- DVD cover
- Italian: A cena col vampiro
- Genre: Horror
- Screenplay by: Dardano Sacchetti; Lamberto Bava;
- Story by: Luciano Martino
- Directed by: Lamberto Bava
- Starring: George Hilton; Patrizia Pellegrino; Riccardo Rossi;
- Composers: Simon Boswell; Mario Tagliaferri;
- Country of origin: Italy
- Original language: Italian

Production
- Executive producers: Massimo Manasse; Marco Grillo Spina;
- Cinematography: Gianlorenzo Battaglia; Gianfranco Transunto;
- Editors: Mauro Bonnani; Daniele Alabis;
- Running time: 92 minutes
- Production companies: Dania Film; Reteitalia;

Original release
- Network: Italia 1
- Release: August 29, 1989

= Dinner with a Vampire =

Italian 1989 horror film by Lamberto Bava

Dinner with a Vampire (A cena col vampiro) is a 1989 Italian television horror film directed by Lamberto Bava and written by Dardano Sacchetti. It was among four films made for the Italian television series Brivido Giallo.

==Plot==
Four actors win an audition to be in a horror movie and travel to the director's castle for a meeting and to spend the night. Unbeknown to them, the director is actually a vampire. The vampire challenges his guests to kill him. Killing this vampire, however, is achieved only in a unique way.

==Cast==
- George Hilton as Jurek
- Riccardo Rossi as Gianni
- Patrizia Pellegrino as Rita
- Yvonne Sciò as Monica
- Valeria Milillo as Sasha
- Isabel Russinova as Veronica, Jurek's half vampire companion
- Daniele Aldrovandi as Gilles
- Igor Zalewsky as Ale
- Letizia Ziaco as Nadia
- Stefano Sabelli as Matteo
- Roberto Pedicini as a director

==Production==
Following the success of the film Demons and Demons 2 and other foreign horror films in Italy, the company Reiteitalia would announce in July 1986 that a series titled Brivido giallo which would be made featuring five made-for-television films directed by Lamberto Bava. Only four would be completed and released. These included Graveyard Disturbance, Until Death, The Ogre and Dinner with a Vampire. The films were shot between 1987 and 1988. Dinner with a Vampire was shot at Castle Sammezzano near Florence, Italy.
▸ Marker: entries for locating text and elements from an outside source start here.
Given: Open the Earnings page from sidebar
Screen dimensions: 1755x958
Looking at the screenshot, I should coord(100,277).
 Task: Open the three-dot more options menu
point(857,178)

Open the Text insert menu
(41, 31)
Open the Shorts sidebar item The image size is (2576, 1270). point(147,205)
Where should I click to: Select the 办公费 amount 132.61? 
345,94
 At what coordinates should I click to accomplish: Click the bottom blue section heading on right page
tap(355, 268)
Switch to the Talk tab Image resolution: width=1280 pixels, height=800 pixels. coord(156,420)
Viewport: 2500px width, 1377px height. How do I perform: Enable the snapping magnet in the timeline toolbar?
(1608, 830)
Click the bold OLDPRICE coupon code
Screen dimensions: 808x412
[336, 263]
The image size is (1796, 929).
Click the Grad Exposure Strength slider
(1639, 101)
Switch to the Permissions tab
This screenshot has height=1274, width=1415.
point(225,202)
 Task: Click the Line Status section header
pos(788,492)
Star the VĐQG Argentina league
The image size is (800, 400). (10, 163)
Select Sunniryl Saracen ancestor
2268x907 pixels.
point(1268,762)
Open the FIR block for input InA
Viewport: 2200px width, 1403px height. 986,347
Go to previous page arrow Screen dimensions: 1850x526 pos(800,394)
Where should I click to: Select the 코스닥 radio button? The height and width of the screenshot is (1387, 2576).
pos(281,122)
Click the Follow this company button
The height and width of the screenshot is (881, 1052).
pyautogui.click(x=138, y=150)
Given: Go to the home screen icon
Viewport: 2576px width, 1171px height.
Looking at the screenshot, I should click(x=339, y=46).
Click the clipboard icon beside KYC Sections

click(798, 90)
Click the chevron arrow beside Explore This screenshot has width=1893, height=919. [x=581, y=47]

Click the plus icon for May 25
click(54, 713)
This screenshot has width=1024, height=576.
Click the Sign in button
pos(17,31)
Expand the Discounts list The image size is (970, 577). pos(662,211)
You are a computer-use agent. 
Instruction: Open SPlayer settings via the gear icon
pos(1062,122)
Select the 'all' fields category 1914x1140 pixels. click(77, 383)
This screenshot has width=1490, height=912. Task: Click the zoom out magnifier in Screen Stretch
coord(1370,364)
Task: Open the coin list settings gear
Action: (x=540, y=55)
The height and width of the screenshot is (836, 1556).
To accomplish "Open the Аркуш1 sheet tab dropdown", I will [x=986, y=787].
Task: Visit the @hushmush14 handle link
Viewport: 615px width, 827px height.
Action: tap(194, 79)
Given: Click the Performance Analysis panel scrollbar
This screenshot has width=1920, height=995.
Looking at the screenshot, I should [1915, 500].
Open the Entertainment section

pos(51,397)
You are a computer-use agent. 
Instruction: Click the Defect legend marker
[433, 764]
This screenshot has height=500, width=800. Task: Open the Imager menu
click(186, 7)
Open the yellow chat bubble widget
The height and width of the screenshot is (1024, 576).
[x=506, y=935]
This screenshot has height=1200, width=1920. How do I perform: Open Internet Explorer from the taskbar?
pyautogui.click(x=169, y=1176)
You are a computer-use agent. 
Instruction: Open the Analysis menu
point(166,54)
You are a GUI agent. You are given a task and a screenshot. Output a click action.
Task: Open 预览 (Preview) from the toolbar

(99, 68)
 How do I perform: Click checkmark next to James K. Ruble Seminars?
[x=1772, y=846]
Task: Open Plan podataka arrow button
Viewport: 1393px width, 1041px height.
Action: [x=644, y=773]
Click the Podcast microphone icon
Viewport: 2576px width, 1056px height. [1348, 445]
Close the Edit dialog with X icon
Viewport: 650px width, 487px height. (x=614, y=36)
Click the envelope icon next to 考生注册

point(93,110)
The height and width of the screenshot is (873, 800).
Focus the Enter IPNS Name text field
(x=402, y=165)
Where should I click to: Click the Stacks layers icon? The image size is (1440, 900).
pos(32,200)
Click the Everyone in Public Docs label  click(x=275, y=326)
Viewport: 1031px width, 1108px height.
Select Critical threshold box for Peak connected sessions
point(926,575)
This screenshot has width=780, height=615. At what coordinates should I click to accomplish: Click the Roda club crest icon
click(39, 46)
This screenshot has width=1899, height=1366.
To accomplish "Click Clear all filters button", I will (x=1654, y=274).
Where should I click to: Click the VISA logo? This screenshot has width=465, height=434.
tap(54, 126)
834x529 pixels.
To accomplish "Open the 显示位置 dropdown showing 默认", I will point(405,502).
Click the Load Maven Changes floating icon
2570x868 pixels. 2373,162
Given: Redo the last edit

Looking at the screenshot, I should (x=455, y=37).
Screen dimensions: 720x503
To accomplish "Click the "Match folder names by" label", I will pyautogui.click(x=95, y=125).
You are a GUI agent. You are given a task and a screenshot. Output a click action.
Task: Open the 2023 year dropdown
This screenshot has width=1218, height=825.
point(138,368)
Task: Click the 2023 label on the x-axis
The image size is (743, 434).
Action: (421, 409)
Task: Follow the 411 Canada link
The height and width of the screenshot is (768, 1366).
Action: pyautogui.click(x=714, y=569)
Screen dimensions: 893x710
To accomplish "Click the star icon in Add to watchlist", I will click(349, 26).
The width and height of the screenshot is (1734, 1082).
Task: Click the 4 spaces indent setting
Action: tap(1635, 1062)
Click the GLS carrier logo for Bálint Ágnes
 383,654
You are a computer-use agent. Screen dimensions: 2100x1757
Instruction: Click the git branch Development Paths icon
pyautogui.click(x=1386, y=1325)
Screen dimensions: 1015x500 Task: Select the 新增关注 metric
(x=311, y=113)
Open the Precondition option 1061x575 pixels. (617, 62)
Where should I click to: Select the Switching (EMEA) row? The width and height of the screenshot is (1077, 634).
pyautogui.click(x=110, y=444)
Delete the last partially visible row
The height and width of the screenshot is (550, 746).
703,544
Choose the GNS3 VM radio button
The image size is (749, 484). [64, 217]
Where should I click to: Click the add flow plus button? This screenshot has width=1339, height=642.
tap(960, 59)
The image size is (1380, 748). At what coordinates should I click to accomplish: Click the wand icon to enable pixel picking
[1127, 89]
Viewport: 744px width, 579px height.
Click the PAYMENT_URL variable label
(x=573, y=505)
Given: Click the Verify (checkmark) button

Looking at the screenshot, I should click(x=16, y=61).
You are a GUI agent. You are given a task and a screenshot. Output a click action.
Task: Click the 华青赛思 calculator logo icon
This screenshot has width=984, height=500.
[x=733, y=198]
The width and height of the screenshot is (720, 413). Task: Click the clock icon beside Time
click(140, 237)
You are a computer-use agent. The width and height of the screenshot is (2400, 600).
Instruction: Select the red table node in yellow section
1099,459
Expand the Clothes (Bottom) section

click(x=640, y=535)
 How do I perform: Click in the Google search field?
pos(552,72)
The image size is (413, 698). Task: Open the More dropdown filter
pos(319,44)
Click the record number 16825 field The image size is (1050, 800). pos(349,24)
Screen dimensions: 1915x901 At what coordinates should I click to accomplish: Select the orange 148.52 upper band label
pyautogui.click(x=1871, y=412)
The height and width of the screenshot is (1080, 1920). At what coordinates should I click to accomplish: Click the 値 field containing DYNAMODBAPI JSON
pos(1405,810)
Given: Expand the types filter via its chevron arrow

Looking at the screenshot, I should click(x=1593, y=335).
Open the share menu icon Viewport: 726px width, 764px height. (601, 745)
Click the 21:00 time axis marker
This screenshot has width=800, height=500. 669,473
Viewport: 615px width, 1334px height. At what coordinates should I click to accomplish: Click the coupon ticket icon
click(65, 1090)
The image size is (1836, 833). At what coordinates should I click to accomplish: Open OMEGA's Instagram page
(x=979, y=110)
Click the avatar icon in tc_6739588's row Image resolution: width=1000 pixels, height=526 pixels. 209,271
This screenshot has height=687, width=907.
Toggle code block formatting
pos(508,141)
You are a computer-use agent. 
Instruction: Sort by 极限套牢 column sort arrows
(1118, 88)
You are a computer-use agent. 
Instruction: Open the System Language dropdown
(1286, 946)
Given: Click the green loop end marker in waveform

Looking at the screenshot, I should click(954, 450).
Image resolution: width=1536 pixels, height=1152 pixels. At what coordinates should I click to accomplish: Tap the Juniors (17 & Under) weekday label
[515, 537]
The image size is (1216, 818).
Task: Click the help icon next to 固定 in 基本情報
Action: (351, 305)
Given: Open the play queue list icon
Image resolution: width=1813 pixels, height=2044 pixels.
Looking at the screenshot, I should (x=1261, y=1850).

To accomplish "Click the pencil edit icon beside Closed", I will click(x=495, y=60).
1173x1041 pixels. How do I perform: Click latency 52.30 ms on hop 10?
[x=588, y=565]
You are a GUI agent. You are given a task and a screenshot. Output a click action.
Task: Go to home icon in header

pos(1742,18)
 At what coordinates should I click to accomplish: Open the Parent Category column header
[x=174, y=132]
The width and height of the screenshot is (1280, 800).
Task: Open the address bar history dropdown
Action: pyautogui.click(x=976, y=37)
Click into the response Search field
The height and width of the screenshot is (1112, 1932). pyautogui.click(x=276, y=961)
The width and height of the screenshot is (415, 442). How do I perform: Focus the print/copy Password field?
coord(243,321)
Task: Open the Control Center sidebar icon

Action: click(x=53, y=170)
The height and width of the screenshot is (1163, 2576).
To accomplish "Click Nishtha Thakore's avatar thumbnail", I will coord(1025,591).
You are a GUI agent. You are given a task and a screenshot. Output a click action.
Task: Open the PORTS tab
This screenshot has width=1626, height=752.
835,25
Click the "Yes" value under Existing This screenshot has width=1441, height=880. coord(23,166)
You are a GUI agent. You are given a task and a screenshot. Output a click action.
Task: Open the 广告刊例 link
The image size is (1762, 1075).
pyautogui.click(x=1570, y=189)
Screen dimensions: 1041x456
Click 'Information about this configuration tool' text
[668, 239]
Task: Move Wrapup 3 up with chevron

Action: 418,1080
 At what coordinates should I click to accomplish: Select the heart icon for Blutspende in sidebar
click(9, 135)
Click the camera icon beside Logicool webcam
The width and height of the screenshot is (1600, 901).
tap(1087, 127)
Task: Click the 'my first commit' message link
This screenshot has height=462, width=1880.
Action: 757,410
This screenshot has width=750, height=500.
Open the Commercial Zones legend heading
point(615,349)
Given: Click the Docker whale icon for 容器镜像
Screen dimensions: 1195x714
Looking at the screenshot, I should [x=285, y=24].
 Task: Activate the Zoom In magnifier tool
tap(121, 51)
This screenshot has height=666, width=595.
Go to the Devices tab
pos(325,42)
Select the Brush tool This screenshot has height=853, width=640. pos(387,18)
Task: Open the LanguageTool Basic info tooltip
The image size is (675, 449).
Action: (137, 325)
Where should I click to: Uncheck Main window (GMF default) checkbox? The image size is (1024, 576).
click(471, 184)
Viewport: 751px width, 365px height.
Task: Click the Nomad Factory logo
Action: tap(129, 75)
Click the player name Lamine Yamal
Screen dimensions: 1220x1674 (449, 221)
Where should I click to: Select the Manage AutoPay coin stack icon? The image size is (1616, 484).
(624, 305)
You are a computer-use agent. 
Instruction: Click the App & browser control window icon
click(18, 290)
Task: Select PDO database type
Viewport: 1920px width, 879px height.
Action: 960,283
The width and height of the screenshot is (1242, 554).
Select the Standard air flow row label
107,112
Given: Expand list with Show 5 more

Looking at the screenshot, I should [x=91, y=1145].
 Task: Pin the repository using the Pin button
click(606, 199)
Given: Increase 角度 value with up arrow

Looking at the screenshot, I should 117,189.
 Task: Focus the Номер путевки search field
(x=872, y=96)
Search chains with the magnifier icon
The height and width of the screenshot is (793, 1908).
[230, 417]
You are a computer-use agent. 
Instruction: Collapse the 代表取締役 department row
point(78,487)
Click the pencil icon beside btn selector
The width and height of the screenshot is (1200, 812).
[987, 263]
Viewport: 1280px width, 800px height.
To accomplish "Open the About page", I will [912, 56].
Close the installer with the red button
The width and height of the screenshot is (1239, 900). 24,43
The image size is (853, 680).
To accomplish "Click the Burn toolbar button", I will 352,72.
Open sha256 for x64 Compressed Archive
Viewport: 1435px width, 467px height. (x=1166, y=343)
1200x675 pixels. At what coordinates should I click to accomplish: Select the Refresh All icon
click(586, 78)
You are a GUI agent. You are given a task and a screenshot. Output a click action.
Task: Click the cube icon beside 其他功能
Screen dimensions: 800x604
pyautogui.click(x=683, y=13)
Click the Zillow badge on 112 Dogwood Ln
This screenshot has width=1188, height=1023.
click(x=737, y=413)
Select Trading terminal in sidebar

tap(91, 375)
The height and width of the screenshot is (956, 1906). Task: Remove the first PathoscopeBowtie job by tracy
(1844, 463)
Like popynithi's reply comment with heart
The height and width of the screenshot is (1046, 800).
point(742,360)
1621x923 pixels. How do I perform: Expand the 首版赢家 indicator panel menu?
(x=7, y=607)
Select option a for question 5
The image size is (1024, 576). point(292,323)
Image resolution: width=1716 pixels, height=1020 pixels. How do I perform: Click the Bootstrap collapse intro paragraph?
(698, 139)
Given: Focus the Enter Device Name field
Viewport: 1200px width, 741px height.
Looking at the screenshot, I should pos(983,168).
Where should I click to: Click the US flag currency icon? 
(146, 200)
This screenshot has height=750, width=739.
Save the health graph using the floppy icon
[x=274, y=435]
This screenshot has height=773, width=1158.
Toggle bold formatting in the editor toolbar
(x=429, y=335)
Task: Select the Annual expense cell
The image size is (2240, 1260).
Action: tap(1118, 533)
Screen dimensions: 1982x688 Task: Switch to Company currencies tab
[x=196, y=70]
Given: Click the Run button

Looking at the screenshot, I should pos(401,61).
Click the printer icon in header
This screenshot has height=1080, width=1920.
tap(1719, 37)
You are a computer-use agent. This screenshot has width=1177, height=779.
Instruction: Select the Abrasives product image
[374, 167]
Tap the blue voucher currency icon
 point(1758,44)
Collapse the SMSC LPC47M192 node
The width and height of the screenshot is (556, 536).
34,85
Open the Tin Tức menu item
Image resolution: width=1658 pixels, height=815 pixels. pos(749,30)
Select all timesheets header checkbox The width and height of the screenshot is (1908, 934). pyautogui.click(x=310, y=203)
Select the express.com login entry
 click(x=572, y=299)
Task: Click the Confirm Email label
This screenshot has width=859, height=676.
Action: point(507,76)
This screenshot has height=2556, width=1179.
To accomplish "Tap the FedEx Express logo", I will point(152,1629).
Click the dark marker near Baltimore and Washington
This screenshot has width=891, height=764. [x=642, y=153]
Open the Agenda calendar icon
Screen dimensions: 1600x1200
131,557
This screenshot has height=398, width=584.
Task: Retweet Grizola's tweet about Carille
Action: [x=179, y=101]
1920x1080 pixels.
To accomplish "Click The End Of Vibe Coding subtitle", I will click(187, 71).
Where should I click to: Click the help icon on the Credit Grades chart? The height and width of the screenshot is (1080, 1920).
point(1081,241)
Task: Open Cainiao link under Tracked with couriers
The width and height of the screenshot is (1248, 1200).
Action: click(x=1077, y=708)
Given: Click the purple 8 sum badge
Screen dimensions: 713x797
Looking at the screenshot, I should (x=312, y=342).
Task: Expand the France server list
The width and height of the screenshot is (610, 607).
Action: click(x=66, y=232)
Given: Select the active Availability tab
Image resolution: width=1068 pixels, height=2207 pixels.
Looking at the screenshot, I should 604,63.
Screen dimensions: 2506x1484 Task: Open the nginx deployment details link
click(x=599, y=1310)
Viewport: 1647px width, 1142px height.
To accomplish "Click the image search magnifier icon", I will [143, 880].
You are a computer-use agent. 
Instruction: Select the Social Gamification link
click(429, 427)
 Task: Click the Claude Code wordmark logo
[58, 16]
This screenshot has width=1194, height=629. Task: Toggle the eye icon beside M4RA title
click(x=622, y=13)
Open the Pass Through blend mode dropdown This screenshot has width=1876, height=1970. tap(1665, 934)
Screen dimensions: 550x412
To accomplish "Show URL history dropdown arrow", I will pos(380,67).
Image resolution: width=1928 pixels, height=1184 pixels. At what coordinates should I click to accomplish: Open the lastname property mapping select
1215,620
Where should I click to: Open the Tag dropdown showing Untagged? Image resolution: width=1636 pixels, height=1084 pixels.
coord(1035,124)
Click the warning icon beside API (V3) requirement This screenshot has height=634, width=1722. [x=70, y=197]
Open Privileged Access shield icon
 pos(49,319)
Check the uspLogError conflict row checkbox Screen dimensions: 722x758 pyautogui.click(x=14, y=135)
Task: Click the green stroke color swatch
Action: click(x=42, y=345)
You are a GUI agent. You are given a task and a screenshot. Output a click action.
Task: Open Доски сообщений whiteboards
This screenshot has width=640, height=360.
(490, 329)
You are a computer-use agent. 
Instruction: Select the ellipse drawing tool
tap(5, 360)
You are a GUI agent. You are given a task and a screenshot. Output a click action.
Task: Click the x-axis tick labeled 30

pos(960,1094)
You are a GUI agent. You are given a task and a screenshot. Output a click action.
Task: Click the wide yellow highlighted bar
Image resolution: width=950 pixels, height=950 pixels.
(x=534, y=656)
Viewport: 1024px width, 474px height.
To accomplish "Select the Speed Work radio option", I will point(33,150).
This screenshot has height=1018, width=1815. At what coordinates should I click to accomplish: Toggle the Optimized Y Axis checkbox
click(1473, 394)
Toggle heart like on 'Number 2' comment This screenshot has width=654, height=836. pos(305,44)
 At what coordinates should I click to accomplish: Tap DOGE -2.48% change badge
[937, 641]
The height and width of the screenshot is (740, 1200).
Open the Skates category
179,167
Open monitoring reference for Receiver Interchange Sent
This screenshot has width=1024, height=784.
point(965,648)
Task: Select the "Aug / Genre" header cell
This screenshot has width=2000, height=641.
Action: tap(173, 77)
Italian film historian Roberto Curti described Dinner with a Vampire as being more openly a parody film compared to Bava's other films made for the series.

==Release==
Prior to its television premiere in Italy, Dinner with a Vampire was released in Japan by Humax on April 22, 1989. It aired on Italian television channel Italia 1 on August 29, 1989.